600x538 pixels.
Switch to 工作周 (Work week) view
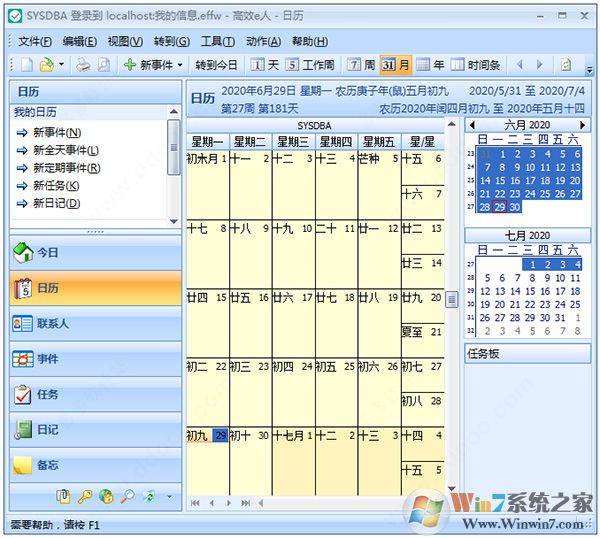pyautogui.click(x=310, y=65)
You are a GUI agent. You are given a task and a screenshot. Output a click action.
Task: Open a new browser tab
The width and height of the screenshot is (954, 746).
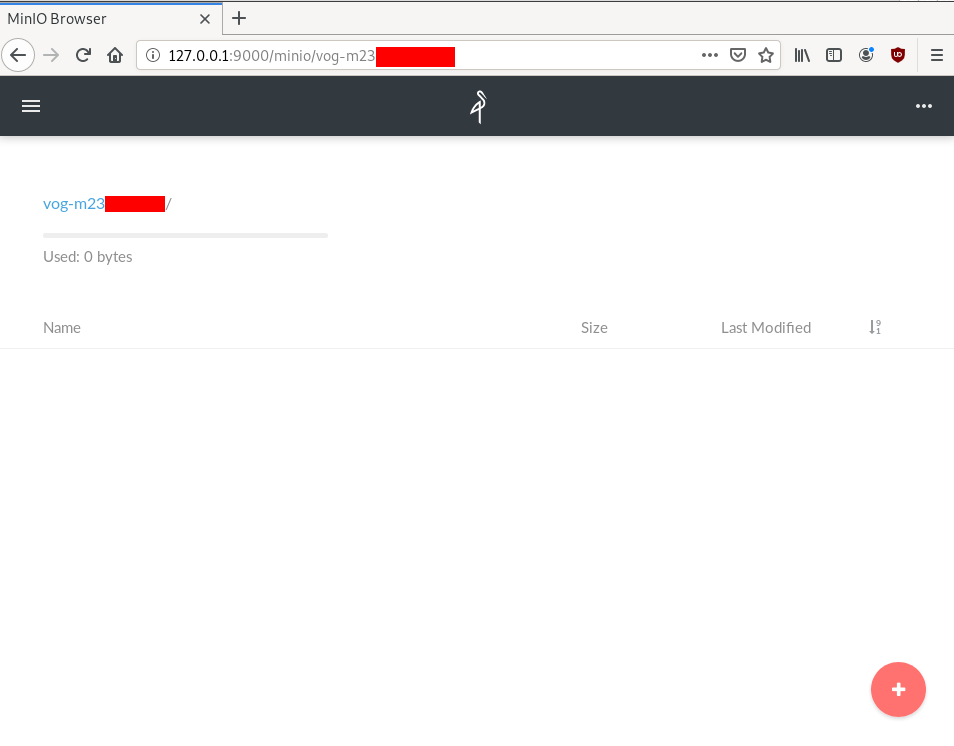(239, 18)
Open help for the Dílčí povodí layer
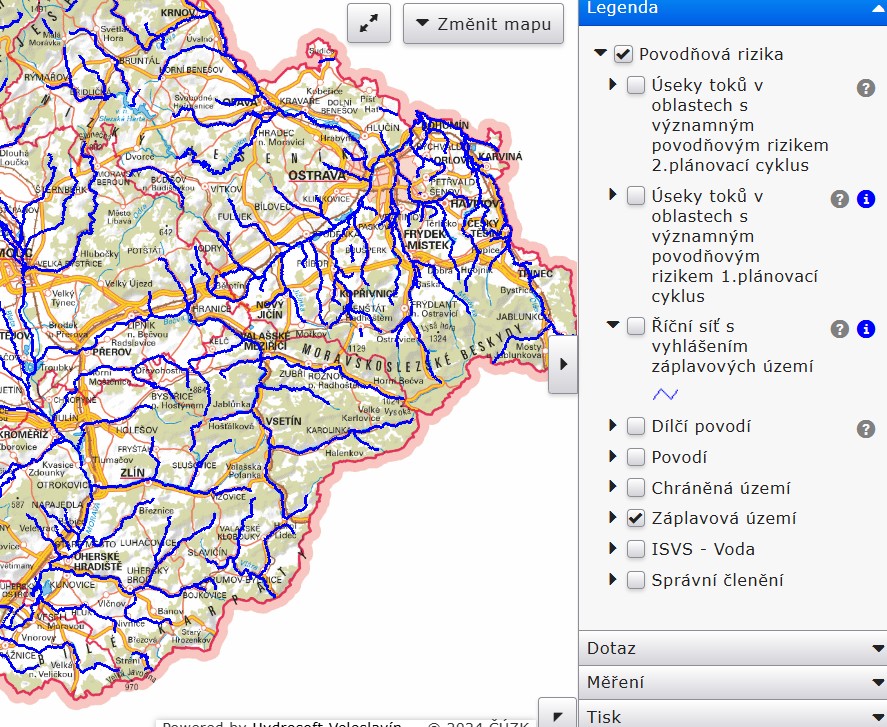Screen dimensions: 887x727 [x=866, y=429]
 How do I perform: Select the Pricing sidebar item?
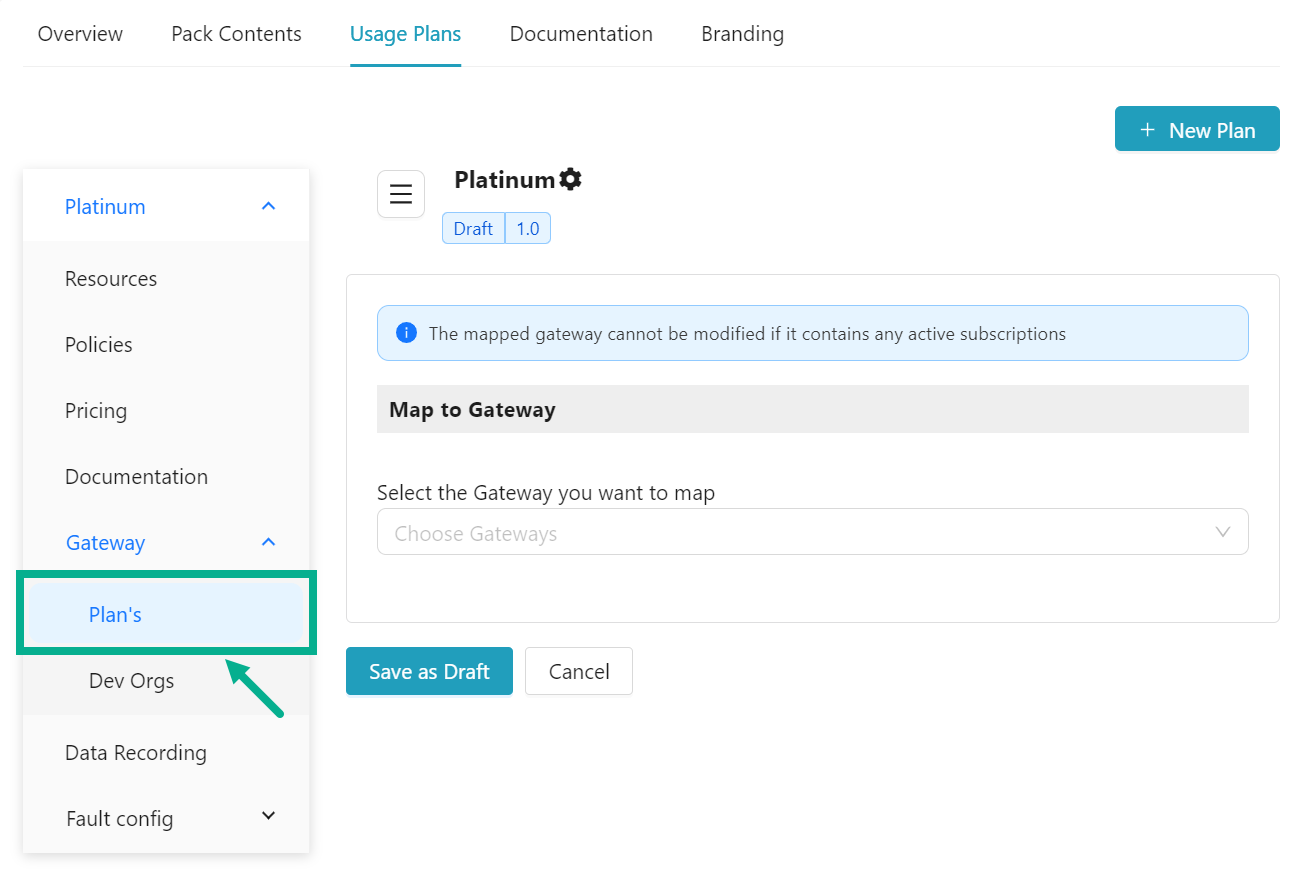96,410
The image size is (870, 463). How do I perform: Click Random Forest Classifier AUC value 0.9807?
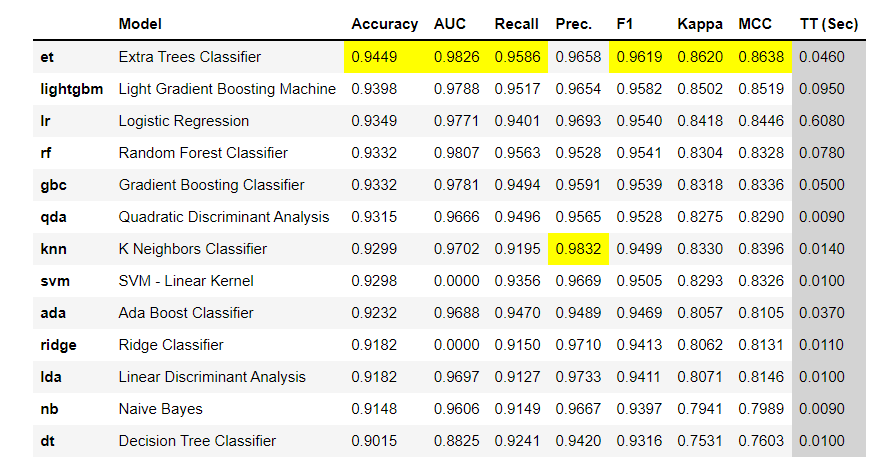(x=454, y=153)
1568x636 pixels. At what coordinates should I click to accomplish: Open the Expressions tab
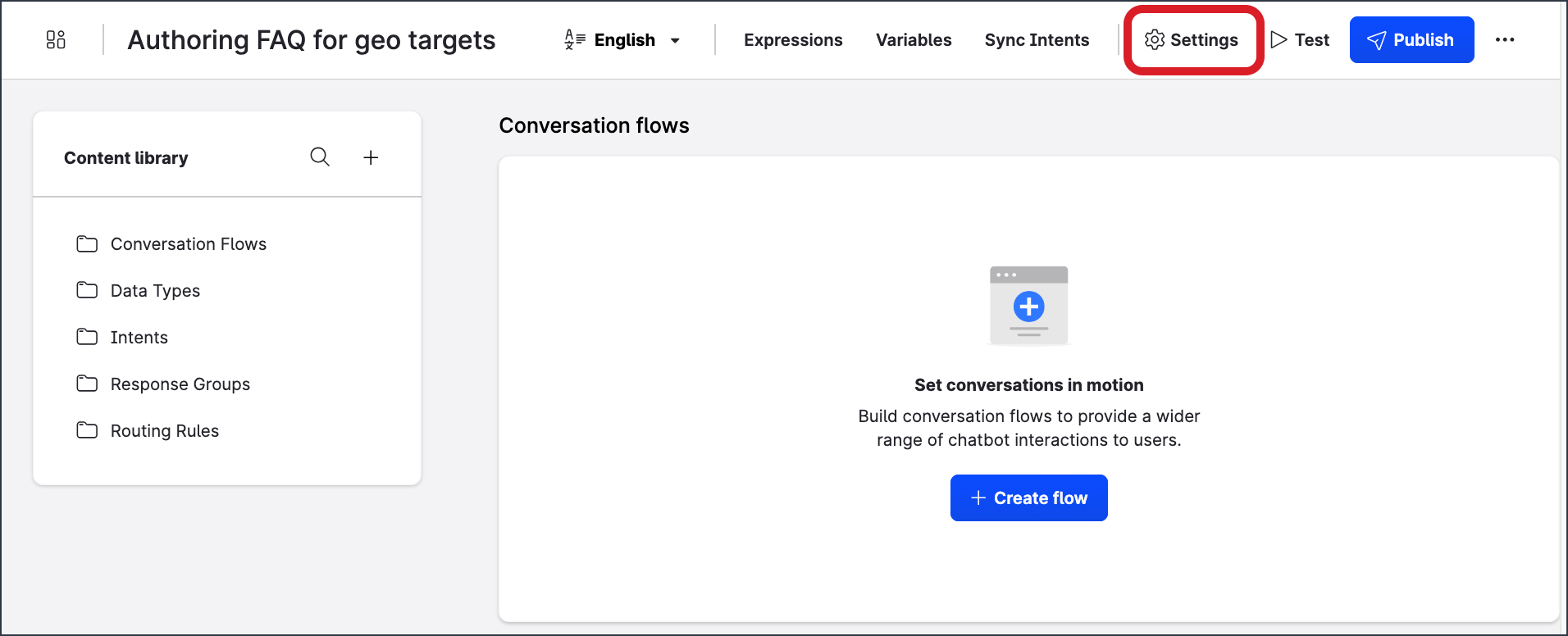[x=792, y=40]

- **YOUR ASSIGNMENT**
Retype all of the listing above exactly, but keep its pictures out.

- **TASK OUTPUT**
600x538 pixels.
Switch to 工作周 (Work week) view
pyautogui.click(x=310, y=65)
You are a GUI agent. You are given a task and a screenshot. Output a click action.
Task: Open a new browser tab
The width and height of the screenshot is (954, 746).
(239, 18)
Open help for the Dílčí povodí layer
Screen dimensions: 887x727 [x=866, y=429]
 How do I perform: Select the Pricing sidebar item?
96,410
The image size is (870, 463). How do I perform: Click Random Forest Classifier AUC value 0.9807?
(x=454, y=153)
1568x636 pixels. At what coordinates should I click to accomplish: Open the Expressions tab
[x=792, y=40]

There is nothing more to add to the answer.